Manchester public TV station seeks radio licenseBy TED SIEFER
New Hampshire Union Leader
April 30. 2014 9:16PM
MANCHESTER — The city's public television station is looking to take to the radio waves.
Manchester Public Television Service is seeking a low-power FM (LPFM) license from the Federal Communications Commission. The station is among about two dozen nonprofit groups across the state that have lined up for LPFM licenses since the agency opened up the application process for new community-oriented stations last fall.
The MPTS radio station would in large part air the audio component of what it now shows on its government and local affairs channels.
"It's a different avenue to broadcast meetings; people can listen to media, to sporting events," MPTS Executive Director Jason Cote said.
Cote said he anticipated there would be some original radio content, but this is still being discussed by the organization's board of directors.
"We're leaning more toward government and emergency programing and education. We're hoping to partner with UNH-Manchester and also to introduce a high school class for radio. This is all under discussion," he said.
Cote stressed that it was important for MPTS to seize the opportunity to get a license now since the FCC won't open the application window for another 10 years.
MPTS first submitted its application in November. One other organization in Manchester is seeking a license, the St. Joseph Catholic Family Center. The two Manchester applications are still under review.
MPTS had originally sought the frequency 95.1 FM.
Cote said MPTS is revising what it proposed in its original application. As outlined in its proposal to the FCC, the "MPTS Radio Project" was to include broadcasts of its local access television shows, including ones featuring the local political commentators Rich Girard and Joe Kelly Levasseur.

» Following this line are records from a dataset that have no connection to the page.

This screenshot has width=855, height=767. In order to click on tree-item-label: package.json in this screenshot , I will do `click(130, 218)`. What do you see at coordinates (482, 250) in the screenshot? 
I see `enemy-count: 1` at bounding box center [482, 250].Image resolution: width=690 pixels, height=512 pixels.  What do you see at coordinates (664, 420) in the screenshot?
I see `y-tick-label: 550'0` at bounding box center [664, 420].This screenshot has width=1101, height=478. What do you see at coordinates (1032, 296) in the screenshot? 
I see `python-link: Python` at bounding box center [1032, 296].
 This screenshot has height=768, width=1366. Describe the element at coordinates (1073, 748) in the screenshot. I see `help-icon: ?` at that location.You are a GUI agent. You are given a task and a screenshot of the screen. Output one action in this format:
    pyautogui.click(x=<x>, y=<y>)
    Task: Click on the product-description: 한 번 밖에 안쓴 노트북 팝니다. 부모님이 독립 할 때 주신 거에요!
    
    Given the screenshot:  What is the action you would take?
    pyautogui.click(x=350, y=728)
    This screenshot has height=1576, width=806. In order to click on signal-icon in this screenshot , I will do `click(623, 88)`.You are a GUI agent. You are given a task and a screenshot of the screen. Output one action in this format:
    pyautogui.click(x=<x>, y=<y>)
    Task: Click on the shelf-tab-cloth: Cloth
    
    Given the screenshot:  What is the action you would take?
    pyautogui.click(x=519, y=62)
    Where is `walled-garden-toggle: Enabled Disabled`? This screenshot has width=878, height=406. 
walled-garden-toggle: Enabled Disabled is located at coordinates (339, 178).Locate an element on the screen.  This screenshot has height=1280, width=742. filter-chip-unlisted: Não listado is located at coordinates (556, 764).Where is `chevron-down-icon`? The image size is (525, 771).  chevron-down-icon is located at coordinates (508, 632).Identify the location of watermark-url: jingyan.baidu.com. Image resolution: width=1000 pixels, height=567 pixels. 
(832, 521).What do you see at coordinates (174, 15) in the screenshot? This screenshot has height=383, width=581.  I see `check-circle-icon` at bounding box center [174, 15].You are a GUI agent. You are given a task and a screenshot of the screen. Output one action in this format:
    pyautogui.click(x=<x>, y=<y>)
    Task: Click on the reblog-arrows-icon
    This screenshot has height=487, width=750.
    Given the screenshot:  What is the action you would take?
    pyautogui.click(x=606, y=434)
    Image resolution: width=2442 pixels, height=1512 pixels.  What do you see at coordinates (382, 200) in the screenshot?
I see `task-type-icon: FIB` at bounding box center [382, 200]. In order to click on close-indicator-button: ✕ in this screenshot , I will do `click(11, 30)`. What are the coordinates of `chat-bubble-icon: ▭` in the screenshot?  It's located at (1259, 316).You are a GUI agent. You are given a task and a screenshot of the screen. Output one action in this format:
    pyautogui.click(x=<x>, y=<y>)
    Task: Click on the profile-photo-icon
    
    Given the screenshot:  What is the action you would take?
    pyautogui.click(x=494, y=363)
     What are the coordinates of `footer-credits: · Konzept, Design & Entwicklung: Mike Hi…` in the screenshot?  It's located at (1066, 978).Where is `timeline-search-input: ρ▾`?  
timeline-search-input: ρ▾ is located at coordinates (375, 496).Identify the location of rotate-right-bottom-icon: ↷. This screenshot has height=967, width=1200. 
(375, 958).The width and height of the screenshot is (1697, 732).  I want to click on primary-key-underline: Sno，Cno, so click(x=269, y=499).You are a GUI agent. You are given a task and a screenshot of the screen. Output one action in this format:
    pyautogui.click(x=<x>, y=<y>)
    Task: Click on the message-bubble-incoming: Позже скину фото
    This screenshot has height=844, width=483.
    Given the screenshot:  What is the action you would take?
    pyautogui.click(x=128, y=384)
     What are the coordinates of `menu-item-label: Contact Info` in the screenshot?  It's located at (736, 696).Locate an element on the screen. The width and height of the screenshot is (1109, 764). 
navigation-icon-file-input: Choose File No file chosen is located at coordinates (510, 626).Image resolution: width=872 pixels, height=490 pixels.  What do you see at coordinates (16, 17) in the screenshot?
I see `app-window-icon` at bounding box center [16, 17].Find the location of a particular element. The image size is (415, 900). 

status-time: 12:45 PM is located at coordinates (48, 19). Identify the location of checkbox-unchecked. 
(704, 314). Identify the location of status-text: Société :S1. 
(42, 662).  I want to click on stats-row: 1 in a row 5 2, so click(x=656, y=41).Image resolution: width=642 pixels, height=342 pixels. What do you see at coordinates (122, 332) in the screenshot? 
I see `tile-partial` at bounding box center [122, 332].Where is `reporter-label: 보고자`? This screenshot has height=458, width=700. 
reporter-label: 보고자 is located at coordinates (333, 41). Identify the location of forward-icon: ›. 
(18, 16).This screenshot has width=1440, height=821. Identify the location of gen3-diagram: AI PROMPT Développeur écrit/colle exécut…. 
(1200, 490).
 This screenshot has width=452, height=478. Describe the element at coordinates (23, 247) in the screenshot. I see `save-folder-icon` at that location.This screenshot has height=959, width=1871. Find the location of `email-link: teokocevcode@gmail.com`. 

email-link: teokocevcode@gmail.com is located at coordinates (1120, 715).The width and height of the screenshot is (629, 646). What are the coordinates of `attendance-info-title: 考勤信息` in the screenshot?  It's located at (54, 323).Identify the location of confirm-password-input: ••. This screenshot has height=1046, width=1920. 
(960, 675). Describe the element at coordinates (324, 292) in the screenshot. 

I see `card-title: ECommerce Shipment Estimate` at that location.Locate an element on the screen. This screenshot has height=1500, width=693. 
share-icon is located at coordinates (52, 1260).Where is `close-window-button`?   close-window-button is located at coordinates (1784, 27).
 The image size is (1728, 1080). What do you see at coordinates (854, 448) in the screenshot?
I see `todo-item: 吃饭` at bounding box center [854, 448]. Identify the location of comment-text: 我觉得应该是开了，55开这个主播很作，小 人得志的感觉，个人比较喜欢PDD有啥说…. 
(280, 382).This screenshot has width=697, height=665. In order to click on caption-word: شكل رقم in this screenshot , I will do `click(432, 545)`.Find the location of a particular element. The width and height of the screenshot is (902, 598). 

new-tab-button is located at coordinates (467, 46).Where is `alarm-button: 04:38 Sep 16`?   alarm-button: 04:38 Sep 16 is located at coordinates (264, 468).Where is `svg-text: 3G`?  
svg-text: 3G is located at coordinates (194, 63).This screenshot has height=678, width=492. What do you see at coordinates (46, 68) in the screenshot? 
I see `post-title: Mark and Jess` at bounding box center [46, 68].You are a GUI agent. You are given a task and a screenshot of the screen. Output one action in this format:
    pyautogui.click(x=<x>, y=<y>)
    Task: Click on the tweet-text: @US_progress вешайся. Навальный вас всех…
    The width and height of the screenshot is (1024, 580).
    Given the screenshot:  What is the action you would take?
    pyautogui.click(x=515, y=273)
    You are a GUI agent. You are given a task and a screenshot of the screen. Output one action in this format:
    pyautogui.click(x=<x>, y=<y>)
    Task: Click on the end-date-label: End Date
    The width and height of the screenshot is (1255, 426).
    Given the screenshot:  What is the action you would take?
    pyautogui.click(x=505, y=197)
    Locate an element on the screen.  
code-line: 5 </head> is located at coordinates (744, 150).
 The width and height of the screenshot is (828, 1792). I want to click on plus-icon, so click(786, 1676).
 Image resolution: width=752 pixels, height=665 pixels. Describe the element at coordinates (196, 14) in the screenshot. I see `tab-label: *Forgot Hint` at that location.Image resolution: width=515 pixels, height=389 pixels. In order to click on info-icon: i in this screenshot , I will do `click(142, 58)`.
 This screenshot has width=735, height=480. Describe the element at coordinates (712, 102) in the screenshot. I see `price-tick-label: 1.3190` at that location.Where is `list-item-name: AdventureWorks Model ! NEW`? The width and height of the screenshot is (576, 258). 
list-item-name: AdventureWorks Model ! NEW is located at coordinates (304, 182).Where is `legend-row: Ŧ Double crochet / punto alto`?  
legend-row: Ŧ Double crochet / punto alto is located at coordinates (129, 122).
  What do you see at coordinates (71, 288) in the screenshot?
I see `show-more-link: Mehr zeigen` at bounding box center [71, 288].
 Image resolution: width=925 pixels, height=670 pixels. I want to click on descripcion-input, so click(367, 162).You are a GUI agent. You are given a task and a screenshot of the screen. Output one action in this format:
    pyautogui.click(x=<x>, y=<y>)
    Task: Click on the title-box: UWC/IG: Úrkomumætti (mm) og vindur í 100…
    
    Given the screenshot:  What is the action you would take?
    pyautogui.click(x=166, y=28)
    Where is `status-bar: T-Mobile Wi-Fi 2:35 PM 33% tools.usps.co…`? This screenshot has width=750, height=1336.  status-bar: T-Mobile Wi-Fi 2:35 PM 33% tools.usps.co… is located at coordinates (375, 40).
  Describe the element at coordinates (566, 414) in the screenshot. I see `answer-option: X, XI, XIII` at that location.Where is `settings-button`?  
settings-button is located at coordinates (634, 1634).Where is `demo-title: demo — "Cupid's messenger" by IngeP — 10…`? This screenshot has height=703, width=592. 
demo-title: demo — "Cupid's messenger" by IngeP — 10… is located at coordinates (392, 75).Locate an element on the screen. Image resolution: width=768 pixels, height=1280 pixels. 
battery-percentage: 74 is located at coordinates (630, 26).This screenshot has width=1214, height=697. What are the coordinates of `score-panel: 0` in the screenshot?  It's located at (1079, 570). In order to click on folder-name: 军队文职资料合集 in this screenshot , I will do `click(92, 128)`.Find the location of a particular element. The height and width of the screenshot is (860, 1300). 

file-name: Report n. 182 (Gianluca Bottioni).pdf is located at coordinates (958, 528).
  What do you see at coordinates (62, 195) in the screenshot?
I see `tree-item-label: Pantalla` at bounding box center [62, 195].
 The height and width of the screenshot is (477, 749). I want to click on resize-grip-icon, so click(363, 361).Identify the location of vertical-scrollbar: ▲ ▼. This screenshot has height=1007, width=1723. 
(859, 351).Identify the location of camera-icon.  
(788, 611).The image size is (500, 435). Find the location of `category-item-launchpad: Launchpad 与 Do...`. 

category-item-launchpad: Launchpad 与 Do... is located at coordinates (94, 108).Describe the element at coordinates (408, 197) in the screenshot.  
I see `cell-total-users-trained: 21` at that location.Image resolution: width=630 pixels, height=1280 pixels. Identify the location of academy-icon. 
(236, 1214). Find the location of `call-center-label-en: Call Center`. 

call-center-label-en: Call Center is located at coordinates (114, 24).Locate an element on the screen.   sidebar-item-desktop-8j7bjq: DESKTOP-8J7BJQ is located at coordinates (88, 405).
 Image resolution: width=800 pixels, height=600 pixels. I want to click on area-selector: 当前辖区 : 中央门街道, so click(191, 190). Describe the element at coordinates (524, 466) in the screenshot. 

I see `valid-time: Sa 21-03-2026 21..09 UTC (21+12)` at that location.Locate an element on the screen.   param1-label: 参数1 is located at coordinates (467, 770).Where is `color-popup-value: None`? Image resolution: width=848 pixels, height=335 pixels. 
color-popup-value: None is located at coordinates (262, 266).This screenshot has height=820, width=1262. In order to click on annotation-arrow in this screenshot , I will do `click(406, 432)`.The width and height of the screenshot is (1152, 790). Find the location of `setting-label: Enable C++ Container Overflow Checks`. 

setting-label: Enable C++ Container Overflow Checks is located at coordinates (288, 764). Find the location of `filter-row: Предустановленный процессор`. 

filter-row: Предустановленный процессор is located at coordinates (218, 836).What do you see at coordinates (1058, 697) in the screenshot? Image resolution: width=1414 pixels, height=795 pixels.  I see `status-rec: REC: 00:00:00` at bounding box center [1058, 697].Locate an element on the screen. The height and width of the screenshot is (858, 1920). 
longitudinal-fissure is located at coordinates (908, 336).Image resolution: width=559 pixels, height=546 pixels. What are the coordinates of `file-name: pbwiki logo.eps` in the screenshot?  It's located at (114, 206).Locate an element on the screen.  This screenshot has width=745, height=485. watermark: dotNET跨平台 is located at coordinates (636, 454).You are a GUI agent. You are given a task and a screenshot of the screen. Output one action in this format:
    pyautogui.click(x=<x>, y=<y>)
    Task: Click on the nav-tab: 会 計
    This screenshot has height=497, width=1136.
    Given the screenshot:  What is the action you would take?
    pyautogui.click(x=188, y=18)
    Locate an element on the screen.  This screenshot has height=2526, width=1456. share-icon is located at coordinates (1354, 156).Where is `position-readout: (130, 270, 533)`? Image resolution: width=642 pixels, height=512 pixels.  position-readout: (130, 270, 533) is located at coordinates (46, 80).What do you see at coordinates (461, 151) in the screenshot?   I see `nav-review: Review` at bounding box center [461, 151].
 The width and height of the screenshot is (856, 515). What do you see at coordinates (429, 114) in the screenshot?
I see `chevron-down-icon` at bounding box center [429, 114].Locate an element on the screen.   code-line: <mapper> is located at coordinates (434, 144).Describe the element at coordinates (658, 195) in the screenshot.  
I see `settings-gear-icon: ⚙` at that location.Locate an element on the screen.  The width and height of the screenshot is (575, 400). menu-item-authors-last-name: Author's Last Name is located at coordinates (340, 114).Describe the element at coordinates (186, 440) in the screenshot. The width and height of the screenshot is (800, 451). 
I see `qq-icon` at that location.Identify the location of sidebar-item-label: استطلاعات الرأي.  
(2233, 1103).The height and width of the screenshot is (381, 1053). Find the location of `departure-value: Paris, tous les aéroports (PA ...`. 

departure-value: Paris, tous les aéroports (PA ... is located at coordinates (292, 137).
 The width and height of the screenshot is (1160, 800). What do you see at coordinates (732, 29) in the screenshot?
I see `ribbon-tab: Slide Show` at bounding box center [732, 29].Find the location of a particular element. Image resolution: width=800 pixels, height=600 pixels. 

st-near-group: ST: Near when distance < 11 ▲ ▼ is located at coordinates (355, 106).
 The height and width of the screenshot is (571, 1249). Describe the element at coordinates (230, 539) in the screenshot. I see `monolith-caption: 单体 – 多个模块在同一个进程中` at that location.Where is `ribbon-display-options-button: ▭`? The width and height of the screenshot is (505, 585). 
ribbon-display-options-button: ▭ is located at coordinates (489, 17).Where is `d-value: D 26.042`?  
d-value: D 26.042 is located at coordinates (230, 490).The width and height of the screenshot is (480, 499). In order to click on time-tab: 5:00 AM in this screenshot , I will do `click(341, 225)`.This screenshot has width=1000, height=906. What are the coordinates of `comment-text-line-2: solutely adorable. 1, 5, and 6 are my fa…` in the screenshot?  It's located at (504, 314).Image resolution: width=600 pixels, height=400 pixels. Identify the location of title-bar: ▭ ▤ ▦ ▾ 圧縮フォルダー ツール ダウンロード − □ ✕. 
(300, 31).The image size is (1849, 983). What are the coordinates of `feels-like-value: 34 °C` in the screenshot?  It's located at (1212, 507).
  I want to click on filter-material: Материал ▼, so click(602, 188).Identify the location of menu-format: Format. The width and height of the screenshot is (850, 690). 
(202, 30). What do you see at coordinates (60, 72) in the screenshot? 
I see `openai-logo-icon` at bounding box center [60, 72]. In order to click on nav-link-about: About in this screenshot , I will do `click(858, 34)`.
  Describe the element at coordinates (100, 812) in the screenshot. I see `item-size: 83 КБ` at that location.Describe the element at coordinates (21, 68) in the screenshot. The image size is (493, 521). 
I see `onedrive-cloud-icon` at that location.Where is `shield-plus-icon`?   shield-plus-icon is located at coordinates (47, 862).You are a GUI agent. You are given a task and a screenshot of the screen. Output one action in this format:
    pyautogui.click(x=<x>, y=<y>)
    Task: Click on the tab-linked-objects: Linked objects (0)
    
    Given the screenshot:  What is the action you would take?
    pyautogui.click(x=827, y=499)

MPTS is now less inclined to air its local access TV content on the radio.
If it does win a license, MPTS would join two commercial radio stations in offering Manchester-centered coverage, WGIR-AM and WLMW-FM, which carries Girard's daily morning show.
In its original application, MPTS stated that its goal was to further "our current mission of participatory democracy, communication skill development and opening the doors of the city's governing process through media."
Low-power FM stations, with about 100 watts of power, are intended to have a signal range of about 3.5 miles, although an assortment of factors could make it heard beyond that distance. Major commercial stations often have power of 20,000 to 50,000 watts.
To win licenses in the current round, applicants must be nonprofit organizations, must meet the FCC guidelines to be considered locally controlled, cannot apply for multiple LPFM stations and cannot have an interest in a commercial broadcast station.